* [PROBLEM DESCRIPTION]:
The answer must consist solely of the lines from the one containing "You are a GUI" through the last line of the records below, repeated exactly, with all pictures omitted.

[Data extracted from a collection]
◆ ◆ ◆ ◆

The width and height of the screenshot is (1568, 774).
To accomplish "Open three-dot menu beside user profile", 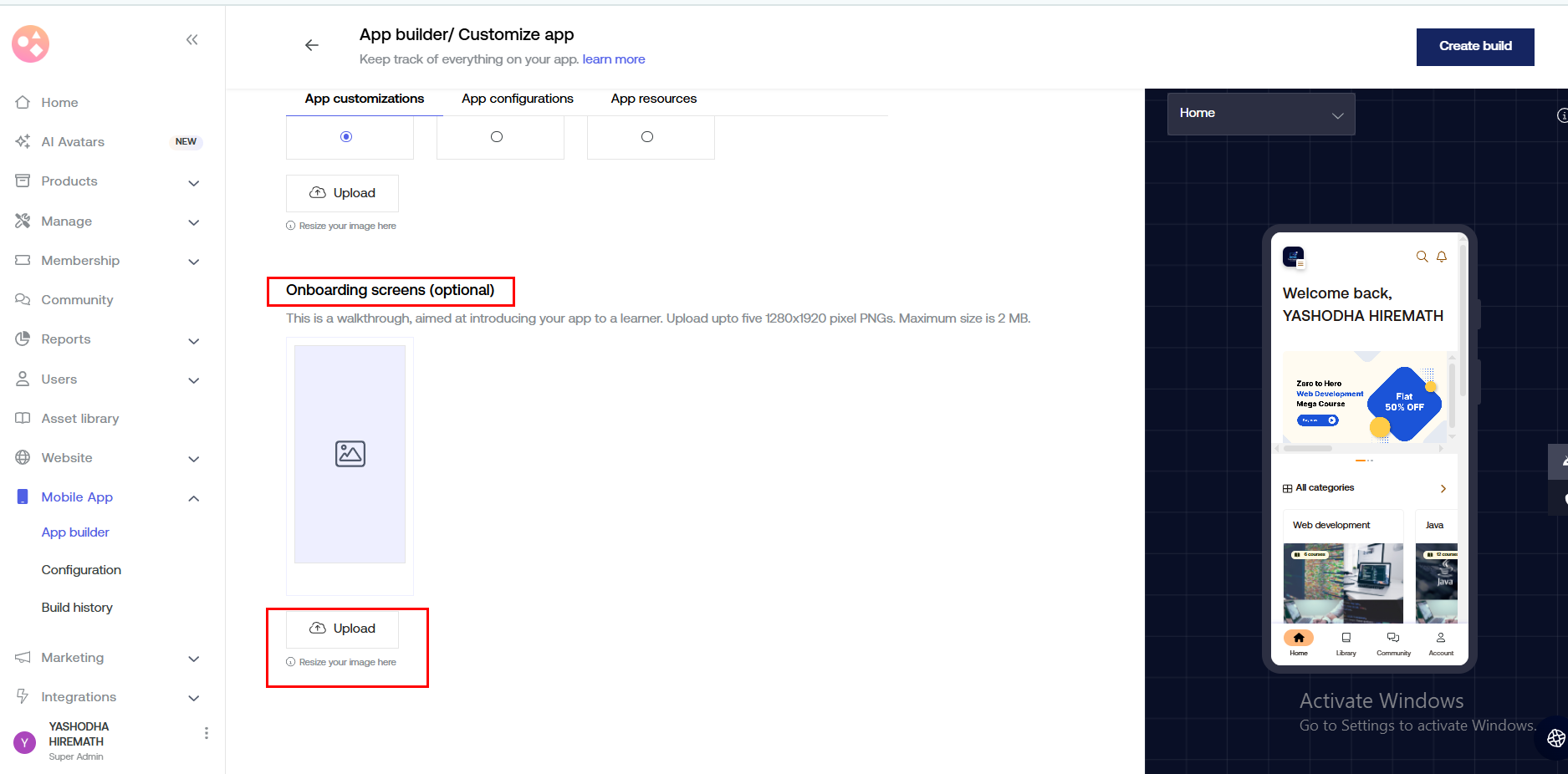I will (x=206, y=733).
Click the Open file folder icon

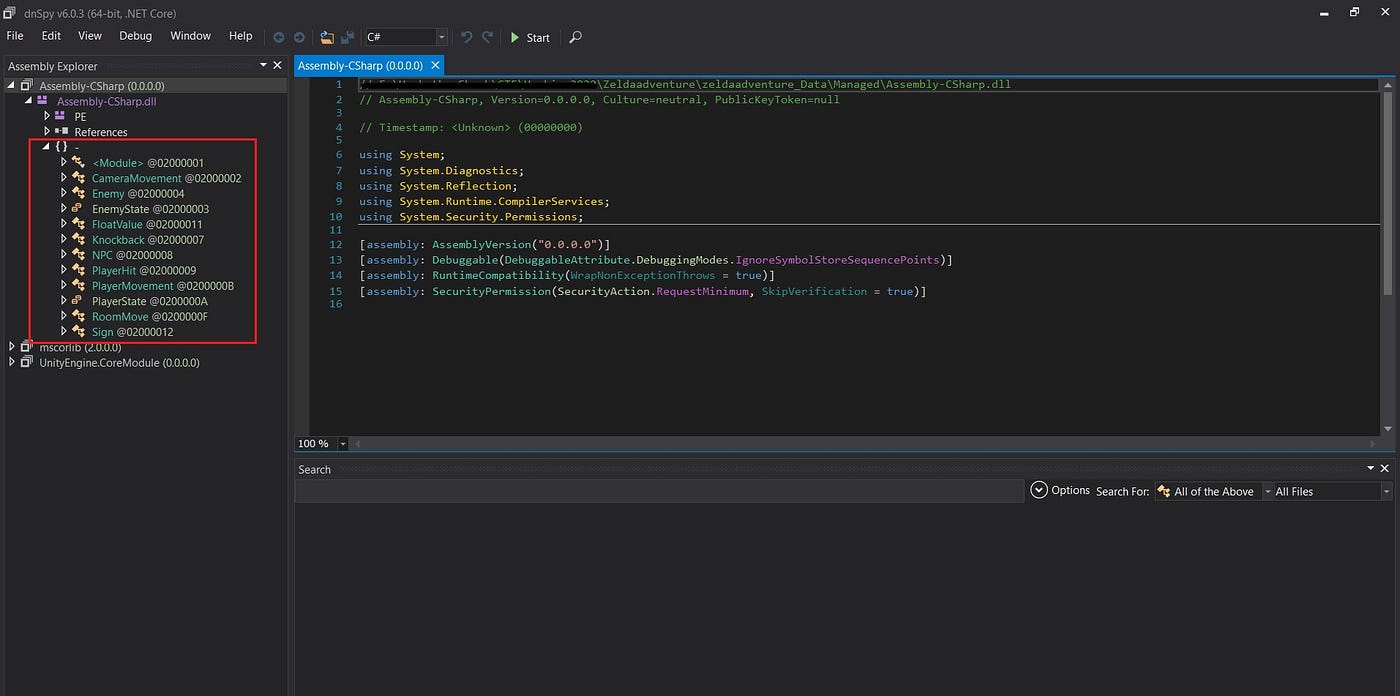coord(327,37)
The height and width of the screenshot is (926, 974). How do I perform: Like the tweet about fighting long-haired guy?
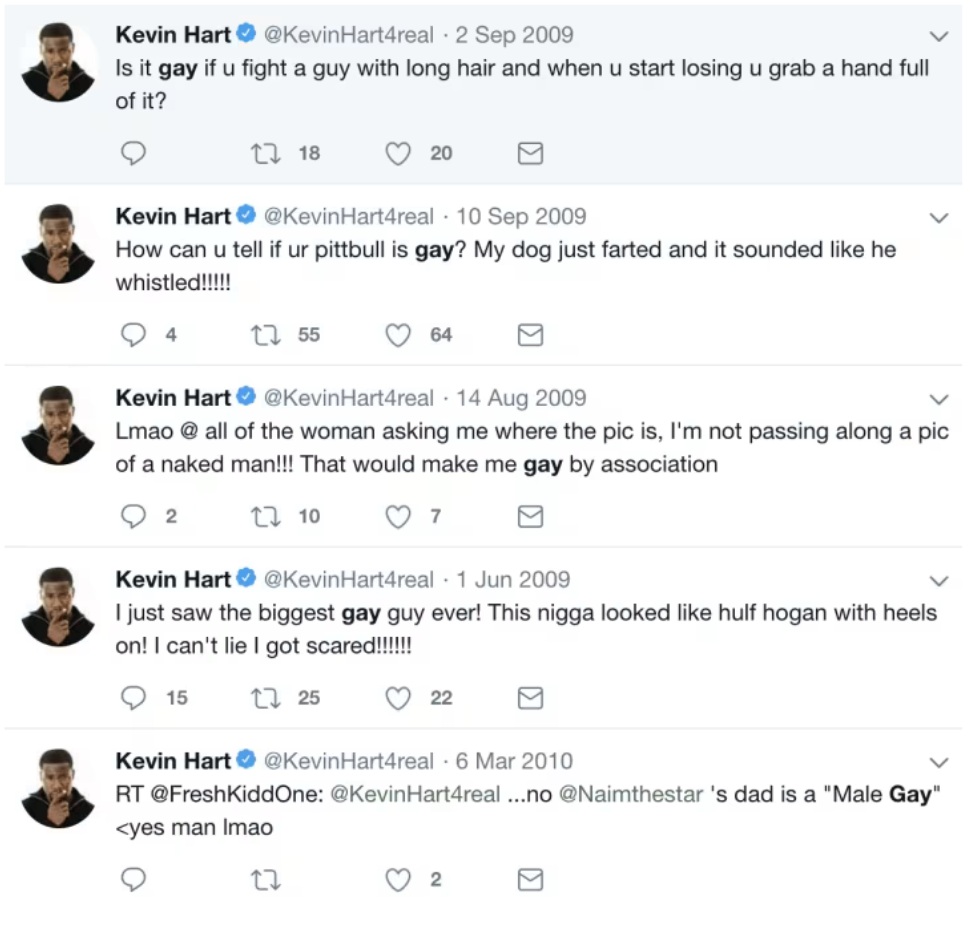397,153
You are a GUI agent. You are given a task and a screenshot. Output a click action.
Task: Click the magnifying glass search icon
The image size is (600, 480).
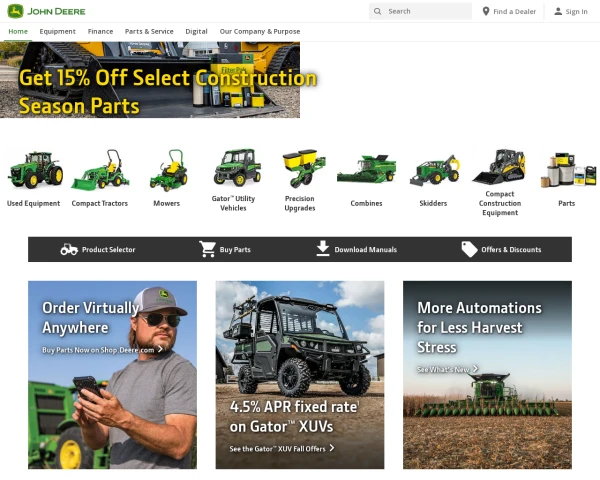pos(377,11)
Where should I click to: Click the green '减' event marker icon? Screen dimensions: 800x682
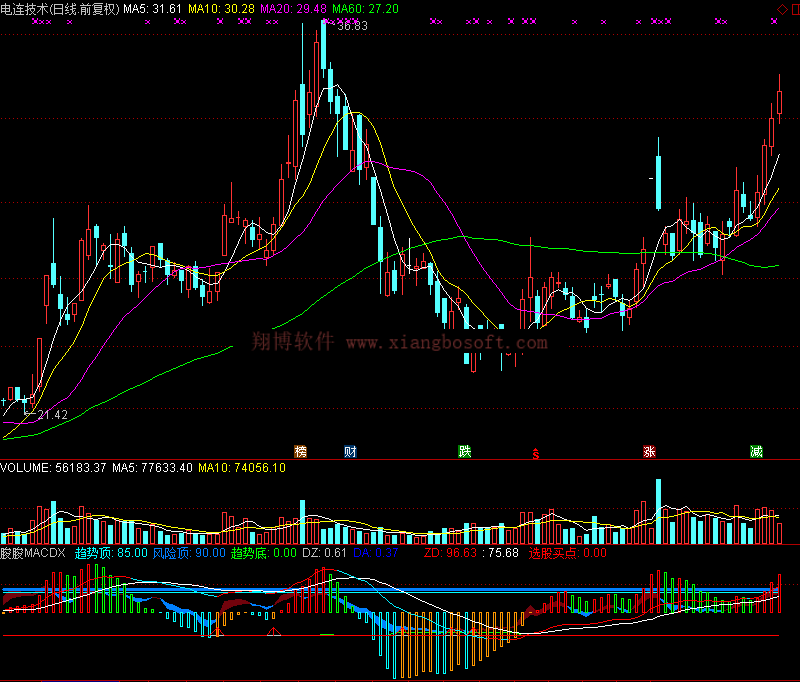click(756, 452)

◆ ◆ ◆ ◆

* [EXERCISE SOLUTION]:
You are a GUI agent. You are given a task and a screenshot. Output a click action.
Task: Click the magnifying glass search icon
The image size is (600, 480).
pos(377,11)
Where should I click to: Click the green '减' event marker icon? Screen dimensions: 800x682
click(756, 452)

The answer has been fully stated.